2015 COA 48
Colo. Ct. App.2015Background
- Plaintiffs bought a lot in the Stirling Ranch community governed by a Declaration and Design Guidelines; the POA (through an Executive Board and a Design Review Board, DRB) reviews and approves building plans.
- Plaintiffs' architect misrepresented compliance with county height rules; DRB initially approved plans, construction began, and the county then issued a stop-work order for height violations.
- Plaintiffs submitted two sets of redesigned plans: the first redesign complied with county height limits but was rejected by the DRB for not conforming to Design Guidelines; a later redesign removing the second story was approved.
- Plaintiffs sued the POA seeking declaratory relief/equitable estoppel, negligence, and breach of fiduciary duty, claiming $261,565.97 in damages from the redesign requirement.
- The trial court found (1) the Declaration and Design Guidelines contained valid exculpatory clauses barring plaintiffs’ declaratory/equitable estoppel and negligence claims, and (2) the POA did not breach its fiduciary duty; the court entered judgment for the POA.

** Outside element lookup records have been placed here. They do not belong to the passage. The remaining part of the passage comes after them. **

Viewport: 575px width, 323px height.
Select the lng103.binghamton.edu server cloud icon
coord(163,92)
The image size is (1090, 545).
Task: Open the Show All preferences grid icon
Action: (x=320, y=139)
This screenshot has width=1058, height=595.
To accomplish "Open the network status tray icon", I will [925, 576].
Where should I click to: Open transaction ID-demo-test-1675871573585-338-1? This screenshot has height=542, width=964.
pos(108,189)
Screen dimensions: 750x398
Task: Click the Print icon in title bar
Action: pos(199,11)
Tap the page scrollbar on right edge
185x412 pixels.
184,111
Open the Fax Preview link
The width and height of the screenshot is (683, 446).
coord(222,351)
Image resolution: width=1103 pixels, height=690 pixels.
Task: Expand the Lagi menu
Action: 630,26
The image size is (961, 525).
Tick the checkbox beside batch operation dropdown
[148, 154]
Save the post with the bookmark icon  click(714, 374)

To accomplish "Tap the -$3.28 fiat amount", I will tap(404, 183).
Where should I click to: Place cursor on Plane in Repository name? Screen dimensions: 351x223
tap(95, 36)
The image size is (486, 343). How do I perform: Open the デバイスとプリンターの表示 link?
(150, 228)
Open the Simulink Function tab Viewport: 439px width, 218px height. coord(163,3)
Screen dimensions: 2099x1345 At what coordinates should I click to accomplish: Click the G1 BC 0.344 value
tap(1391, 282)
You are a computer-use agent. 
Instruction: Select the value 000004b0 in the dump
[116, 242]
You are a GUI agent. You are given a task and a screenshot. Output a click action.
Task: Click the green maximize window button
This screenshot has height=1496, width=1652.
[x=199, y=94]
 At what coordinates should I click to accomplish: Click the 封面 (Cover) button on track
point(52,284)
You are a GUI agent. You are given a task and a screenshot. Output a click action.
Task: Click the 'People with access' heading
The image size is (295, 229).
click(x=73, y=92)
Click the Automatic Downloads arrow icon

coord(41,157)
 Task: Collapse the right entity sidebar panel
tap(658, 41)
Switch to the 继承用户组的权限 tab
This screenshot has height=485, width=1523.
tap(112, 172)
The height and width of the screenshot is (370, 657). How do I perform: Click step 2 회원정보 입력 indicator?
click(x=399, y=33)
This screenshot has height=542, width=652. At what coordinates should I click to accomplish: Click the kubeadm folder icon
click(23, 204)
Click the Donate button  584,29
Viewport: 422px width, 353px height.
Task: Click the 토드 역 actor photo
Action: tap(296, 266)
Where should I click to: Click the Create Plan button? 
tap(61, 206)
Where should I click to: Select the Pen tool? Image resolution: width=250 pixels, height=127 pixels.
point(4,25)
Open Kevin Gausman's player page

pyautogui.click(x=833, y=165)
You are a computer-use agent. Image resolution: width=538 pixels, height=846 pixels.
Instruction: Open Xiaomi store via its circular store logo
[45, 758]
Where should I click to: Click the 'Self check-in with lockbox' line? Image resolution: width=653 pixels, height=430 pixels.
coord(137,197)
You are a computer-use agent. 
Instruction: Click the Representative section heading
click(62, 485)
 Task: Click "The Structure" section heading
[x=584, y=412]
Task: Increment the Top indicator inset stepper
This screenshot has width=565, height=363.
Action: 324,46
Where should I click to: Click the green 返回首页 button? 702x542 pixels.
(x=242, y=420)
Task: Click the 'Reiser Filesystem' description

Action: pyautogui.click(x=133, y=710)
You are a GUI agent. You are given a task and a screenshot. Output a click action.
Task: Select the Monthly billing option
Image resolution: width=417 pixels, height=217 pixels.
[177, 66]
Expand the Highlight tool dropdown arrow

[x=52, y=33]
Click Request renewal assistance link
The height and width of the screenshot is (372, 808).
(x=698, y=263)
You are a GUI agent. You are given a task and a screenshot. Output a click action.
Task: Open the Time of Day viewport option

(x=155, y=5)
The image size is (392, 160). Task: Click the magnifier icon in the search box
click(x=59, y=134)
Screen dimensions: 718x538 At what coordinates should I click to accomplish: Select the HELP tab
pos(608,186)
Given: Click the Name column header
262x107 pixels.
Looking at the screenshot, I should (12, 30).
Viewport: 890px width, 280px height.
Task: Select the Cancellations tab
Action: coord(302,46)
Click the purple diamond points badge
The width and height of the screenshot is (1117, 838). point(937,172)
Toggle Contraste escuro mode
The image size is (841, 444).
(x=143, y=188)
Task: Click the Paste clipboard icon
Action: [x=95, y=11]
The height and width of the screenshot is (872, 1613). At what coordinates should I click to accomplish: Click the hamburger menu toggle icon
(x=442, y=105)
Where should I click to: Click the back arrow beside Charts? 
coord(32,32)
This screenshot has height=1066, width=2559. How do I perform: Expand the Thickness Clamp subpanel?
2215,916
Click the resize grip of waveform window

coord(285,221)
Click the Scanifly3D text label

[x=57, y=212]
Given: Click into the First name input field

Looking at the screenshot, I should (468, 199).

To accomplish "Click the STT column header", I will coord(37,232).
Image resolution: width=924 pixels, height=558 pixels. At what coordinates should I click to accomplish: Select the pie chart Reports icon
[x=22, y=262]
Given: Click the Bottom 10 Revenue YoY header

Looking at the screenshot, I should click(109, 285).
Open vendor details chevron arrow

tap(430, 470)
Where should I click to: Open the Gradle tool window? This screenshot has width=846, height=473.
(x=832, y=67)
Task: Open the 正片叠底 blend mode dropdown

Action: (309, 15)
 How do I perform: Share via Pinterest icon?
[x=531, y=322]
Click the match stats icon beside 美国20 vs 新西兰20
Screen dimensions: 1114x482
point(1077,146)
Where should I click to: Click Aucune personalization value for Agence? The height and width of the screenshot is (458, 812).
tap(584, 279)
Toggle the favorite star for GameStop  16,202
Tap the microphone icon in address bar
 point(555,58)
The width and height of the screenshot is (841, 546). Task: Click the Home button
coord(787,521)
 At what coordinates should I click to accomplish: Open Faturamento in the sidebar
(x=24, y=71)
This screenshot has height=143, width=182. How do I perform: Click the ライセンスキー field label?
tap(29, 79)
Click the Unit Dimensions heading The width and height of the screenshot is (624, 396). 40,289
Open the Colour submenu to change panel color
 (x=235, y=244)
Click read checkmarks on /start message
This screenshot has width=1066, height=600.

- On appeal, the court affirmed: it held the exculpatory clauses valid under the four Jones factors and found the POA/DRB’s denial of the redesign was not arbitrary or capricious.
Issues
| Issue | Plaintiff's Argument | Defendant's Argument | Held |
|---|---|---|---|
| Are the Declaration/Design Guideline exculpatory clauses enforceable to bar Plaintiffs’ declaratory/equitable estoppel and negligence claims? | Exculpatory clauses in the documents reference only the DRB, not the POA, and so cannot bar claims against the POA; HOA decisions are a public concern under CCIOA. | Clauses unambiguously release the DRB (and by extension the POA, which acts through the DRB/Executive Board); the DRB’s review of architectural applications is not a public duty and the Jones factors support enforceability. | Enforceable: court applied Jones factors and held clauses valid as to DRB conduct (thus barring the claims against the POA). |
| Does the CCIOA or statutory immunity make DRB/POA review a matter of public concern, invalidating the exculpatory clauses? | CCIOA and statutory volunteer-immunity provisions show HOA functions are public in nature and cannot be released contractually in this respect. | CCIOA delegates architectural-review authority to associations and limits review to non-arbitrary decisions, so the matter is not a public concern preventing contractual exculpation. | CCIOA does not render architectural-review decisions a public concern that defeats the exculpatory clauses; contractual release is permitted. |
| Were the exculpatory clauses fairly entered into (disparity of bargaining power)? | Plaintiffs had no meaningful bargaining power; clauses did not name the POA and thus were unfair. | Plaintiffs had notice (reviewed documents before purchase), could choose other housing, and the clauses reasonably put them on notice of protected parties. | No unfairness found; clauses were entered into fairly and plaintiffs were not at the mercy of the POA. |
| Did the POA breach its fiduciary duty or act arbitrarily/capriciously by rejecting plaintiffs’ redesign that complied with county height limits? | Once design complied with county height limits and was substantially similar to the initially approved plan, rejecting it was arbitrary given plaintiffs’ reliance. | The DRB/POA reasonably rejected the redesign because it still violated Design Guidelines (three-story effect, view corridor impact, mass/height concerns); their decision was consistent with Guidelines. | No breach: record supports that the POA/DRB acted reasonably and not arbitrarily or capriciously in denying the redesign. |
Key Cases Cited
- B & B Livery, Inc. v. Riehl, 960 P.2d 134 (Colo. 1998) (scope/validity of exculpatory clauses is a question of law)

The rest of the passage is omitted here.